Print the first line of the records below and every line after it, up to and including the line with "This screenshot has width=2154, height=764.". Print nothing else.

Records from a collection
-=-=-=-=-
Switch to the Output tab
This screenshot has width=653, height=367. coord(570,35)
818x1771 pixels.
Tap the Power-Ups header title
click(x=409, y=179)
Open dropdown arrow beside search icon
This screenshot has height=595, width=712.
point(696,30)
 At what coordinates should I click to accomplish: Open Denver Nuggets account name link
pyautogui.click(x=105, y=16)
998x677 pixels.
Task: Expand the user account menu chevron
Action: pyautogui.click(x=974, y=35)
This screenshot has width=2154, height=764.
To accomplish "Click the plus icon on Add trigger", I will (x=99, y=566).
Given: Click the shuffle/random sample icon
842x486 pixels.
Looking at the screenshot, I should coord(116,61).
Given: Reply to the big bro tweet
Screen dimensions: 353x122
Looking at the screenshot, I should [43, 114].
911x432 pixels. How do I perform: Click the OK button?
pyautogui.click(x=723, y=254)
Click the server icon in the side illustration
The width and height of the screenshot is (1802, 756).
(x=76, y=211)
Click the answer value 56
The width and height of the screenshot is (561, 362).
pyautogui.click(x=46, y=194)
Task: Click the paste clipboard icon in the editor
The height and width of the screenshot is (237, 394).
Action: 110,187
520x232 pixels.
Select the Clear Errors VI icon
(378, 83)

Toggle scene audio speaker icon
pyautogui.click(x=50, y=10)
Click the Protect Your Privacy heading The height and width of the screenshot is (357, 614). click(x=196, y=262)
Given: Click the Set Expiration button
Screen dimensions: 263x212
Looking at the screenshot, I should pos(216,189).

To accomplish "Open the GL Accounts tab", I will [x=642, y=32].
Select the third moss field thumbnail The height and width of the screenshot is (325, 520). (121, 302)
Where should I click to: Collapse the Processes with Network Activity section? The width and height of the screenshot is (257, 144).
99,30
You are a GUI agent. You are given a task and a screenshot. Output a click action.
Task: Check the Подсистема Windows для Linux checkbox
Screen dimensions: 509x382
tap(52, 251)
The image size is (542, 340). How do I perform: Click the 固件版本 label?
-=-=-=-=-
● Task answer
Switch to the Output tab
This screenshot has width=653, height=367. coord(570,35)
818x1771 pixels.
Tap the Power-Ups header title
click(x=409, y=179)
Open dropdown arrow beside search icon
This screenshot has height=595, width=712.
point(696,30)
 At what coordinates should I click to accomplish: Open Denver Nuggets account name link
pyautogui.click(x=105, y=16)
998x677 pixels.
Task: Expand the user account menu chevron
Action: pyautogui.click(x=974, y=35)
This screenshot has width=2154, height=764.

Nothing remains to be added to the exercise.